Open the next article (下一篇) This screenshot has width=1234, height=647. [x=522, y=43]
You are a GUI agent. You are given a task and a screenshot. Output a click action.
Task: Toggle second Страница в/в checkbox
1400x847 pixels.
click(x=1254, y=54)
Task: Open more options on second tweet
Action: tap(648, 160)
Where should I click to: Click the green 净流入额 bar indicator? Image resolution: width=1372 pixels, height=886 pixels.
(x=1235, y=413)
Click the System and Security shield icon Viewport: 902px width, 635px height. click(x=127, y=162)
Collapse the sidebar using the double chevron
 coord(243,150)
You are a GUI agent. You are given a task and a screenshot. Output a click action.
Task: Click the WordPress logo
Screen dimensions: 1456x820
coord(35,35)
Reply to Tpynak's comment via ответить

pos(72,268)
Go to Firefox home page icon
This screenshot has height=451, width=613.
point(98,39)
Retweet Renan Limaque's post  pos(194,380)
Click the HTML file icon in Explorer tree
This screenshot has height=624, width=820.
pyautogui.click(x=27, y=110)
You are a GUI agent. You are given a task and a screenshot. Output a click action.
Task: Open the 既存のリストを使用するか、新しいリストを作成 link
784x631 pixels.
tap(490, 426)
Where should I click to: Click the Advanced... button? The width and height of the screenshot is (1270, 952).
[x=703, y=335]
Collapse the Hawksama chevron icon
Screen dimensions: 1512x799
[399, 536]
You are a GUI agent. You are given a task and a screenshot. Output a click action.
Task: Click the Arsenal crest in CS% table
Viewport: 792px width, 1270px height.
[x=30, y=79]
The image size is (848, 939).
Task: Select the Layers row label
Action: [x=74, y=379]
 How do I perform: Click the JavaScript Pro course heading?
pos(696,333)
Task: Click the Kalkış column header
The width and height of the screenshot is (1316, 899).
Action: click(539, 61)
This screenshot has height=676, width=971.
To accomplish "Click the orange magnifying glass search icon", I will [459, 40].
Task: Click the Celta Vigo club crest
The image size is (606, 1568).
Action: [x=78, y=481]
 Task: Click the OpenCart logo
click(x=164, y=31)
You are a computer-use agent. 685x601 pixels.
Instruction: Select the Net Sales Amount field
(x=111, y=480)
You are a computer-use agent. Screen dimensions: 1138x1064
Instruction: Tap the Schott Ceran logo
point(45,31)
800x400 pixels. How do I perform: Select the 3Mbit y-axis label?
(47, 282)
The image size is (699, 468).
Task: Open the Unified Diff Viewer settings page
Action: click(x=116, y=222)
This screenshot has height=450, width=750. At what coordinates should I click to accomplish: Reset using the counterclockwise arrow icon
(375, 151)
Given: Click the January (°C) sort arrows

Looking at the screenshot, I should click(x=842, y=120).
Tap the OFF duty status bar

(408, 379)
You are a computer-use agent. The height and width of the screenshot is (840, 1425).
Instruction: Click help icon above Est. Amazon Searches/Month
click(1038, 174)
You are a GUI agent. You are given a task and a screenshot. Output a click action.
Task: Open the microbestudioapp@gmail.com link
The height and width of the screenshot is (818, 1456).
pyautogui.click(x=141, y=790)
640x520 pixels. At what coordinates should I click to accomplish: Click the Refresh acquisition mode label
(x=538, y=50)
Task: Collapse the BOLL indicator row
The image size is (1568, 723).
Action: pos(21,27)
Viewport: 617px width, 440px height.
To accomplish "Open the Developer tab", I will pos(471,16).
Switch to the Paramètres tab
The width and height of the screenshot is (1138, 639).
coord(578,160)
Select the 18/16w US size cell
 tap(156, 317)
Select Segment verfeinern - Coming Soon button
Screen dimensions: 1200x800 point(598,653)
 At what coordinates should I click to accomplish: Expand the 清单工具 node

GIVEN INSTRUCTION => Output everything from the line containing "Task: Collapse the BOLL indicator row" down to the line containing "I will pos(471,16)." as a numbered list, skipping any blank lines.

TASK ANSWER =>
1. Task: Collapse the BOLL indicator row
2. The image size is (1568, 723).
3. Action: pos(21,27)
4. Viewport: 617px width, 440px height.
5. To accomplish "Open the Developer tab", I will pos(471,16).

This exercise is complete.